__TASK INPUTS__
*** Begin section ***
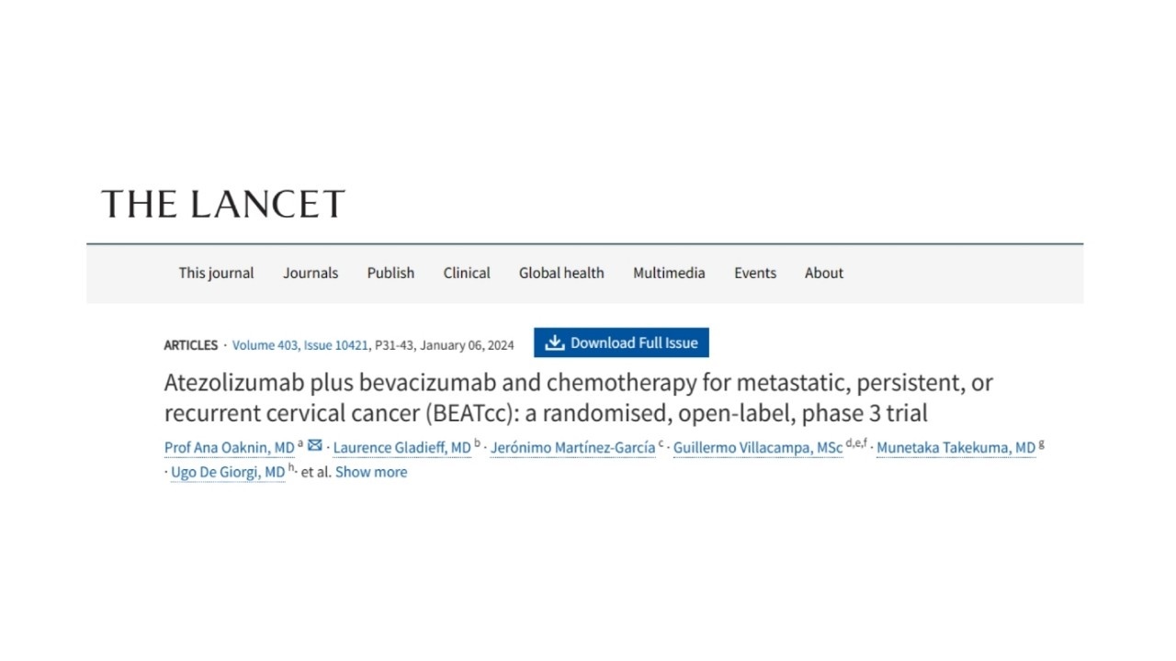Open the This journal menu
This screenshot has width=1176, height=661.
(x=216, y=273)
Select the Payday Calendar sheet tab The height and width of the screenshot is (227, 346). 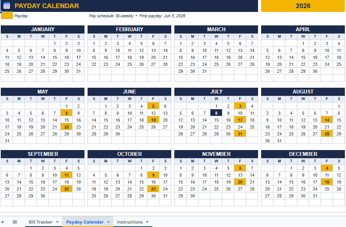tap(85, 222)
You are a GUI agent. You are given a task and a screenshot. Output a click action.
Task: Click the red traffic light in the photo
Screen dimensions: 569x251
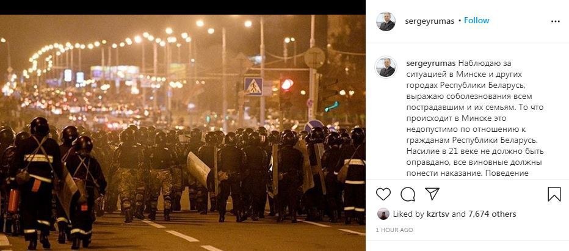tap(287, 85)
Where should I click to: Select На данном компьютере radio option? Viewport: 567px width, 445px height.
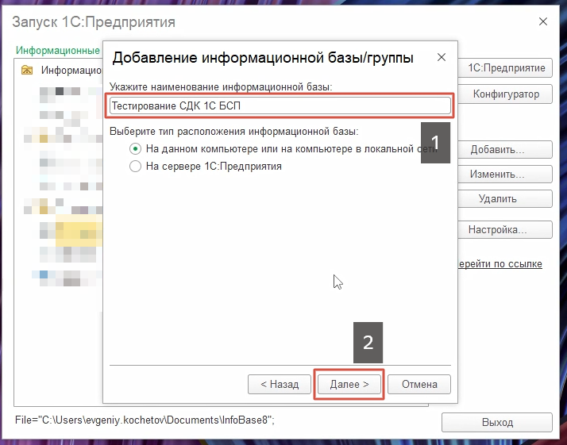click(135, 149)
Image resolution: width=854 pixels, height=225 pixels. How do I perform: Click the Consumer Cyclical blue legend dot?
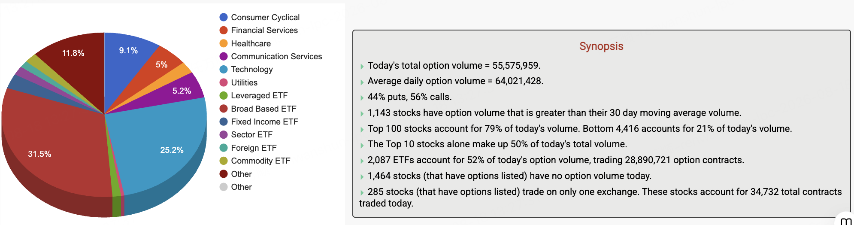224,17
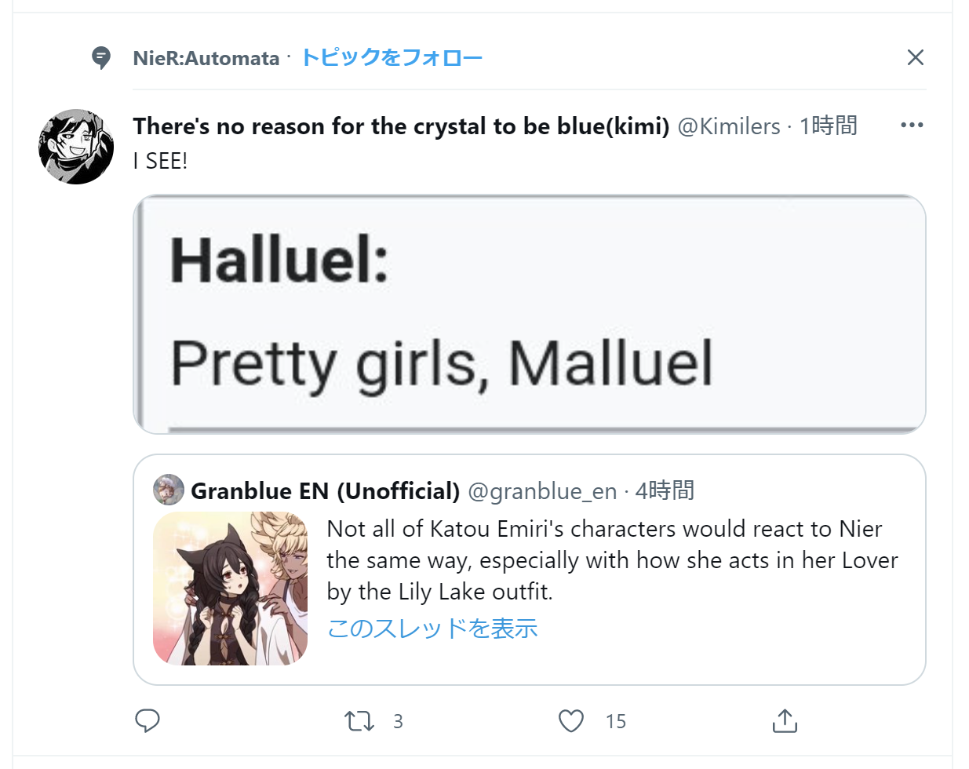Viewport: 969px width, 769px height.
Task: Click the NieR:Automata topic name
Action: tap(206, 58)
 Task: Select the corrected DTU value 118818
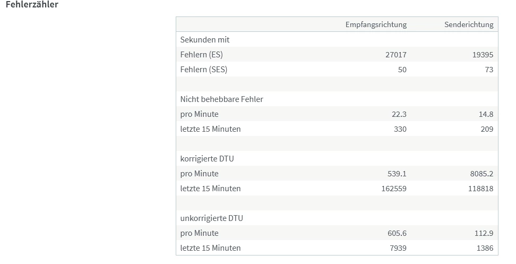480,189
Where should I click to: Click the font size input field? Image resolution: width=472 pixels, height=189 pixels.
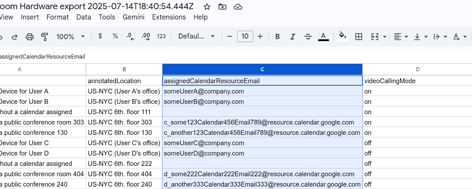click(x=245, y=37)
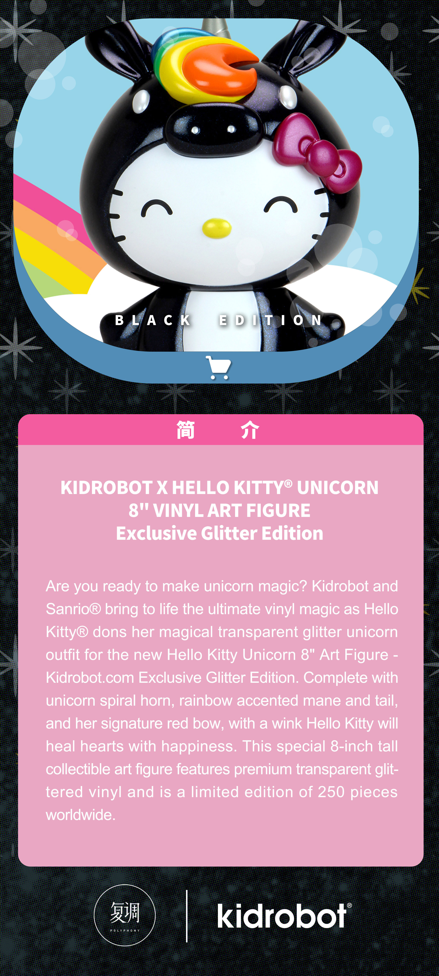Click the white divider between the logos
This screenshot has height=976, width=439.
point(186,916)
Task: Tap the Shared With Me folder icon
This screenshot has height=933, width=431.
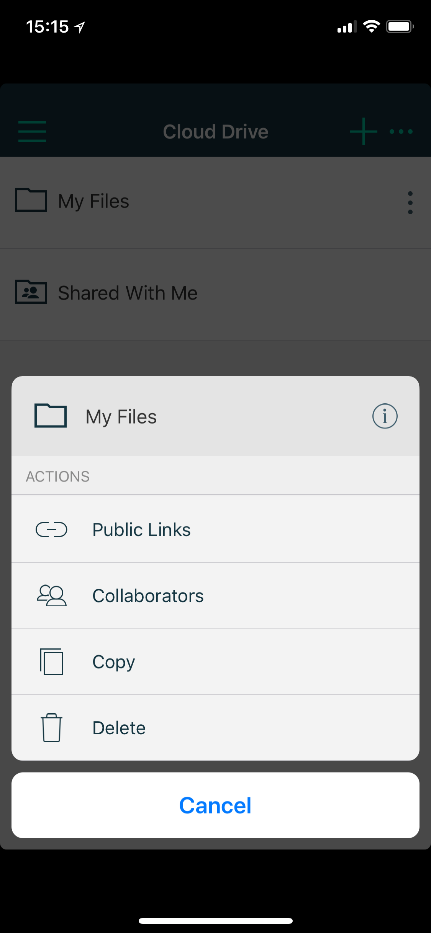Action: tap(31, 292)
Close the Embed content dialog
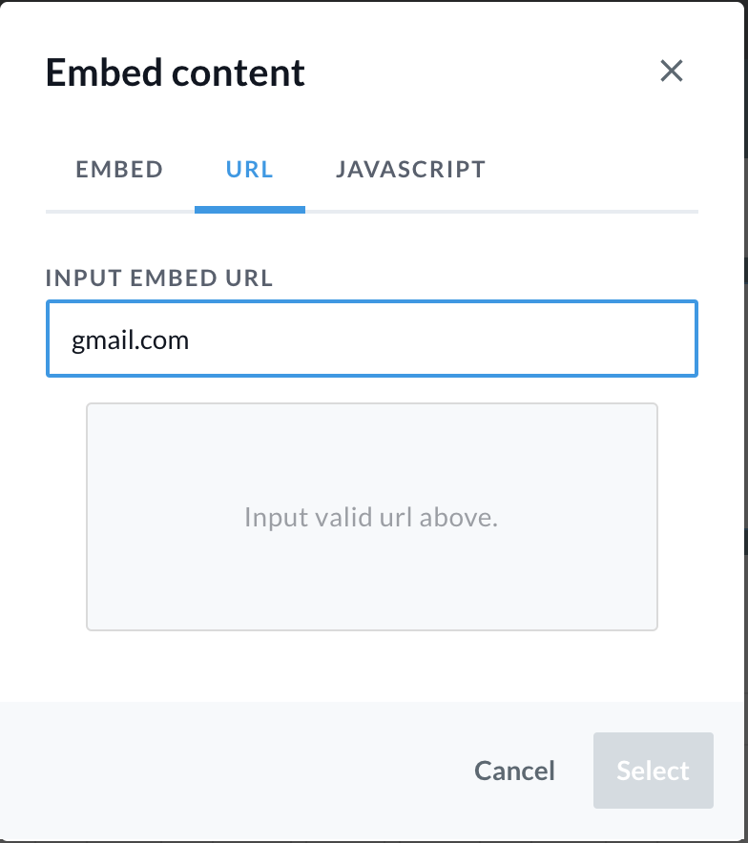The width and height of the screenshot is (748, 843). tap(672, 71)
*** End section ***
__WHAT TO DO__
Write out only the lines from the line containing "Where should I click to: Select" through the end of the material above, both end lines included. Pictures are not written out.

__TASK RESPONSE__
Where should I click to: Select На данном компьютере radio option? Viewport: 567px width, 445px height.
click(135, 149)
Image resolution: width=854 pixels, height=225 pixels. How do I perform: Click the Consumer Cyclical blue legend dot?
224,17
Viewport: 969px width, 769px height.
Task: Click the NieR:Automata topic name
Action: tap(206, 58)
 Task: Select the corrected DTU value 118818
480,189
Where should I click to: Click the font size input field? Image resolution: width=472 pixels, height=189 pixels.
click(x=245, y=37)
Click the white divider between the logos
This screenshot has height=976, width=439.
point(186,916)
Task: Tap the Shared With Me folder icon
This screenshot has height=933, width=431.
Action: tap(31, 292)
Close the Embed content dialog
The width and height of the screenshot is (748, 843). tap(672, 71)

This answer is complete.